I tend not to call anybody producing that stuff a programmer.
Shameless

Jan 14, 2005
6:54 PM EDT
dinotrac -

Thanks. I feel better now. I wouldn't want anyone to think my mother had a case of VB.
PaulFerris

Jan 15, 2005
1:38 AM EDT
dino, Extremely valid point about licensing. It's more of the benefit of Free as in Free beer, but it wraps around another concept rather nicely. When licensing goes per processor/mip/instance and so on, it also tends to get really complex (Veritas licensing, anyone? Beuler? Anyone?). This slows development/deployment/disaster recovery time as well. Without a doubt, Veritas software for disk volumes can make things happen faster and give a company more flexibility (someone's paying for it for a reason, I'd hope) -- but there comes a bang for the buck scale that makes Linux LVMs look really attractive when you start to do the math.

It's a whole lot easier when someone can say "let's jut build a test server and see what happens when we *blah* (swap out that version of php and put in the latest), without worry of what you're going to do if you decide to keep the test server, pay for another license and so on.

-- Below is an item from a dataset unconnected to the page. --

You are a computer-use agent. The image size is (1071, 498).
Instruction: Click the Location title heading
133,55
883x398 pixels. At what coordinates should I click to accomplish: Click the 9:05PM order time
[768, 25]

And then finally you get into the ugliness that Microsoft got into with their licensing. God forbid that you realize that you bought a copy of Windows 98 with your old gateway, and you can just go down to the store and buy a brand spanking new piece of hardware and load the software you bought (OH wait! You only rented it for the duration of that PC!) on a new piece of hardware.

This is on a much smaller scale per incedent -- but when you add up everyone in America that's had to repurchase the software they already own, it scales rather nicely into some serious cash.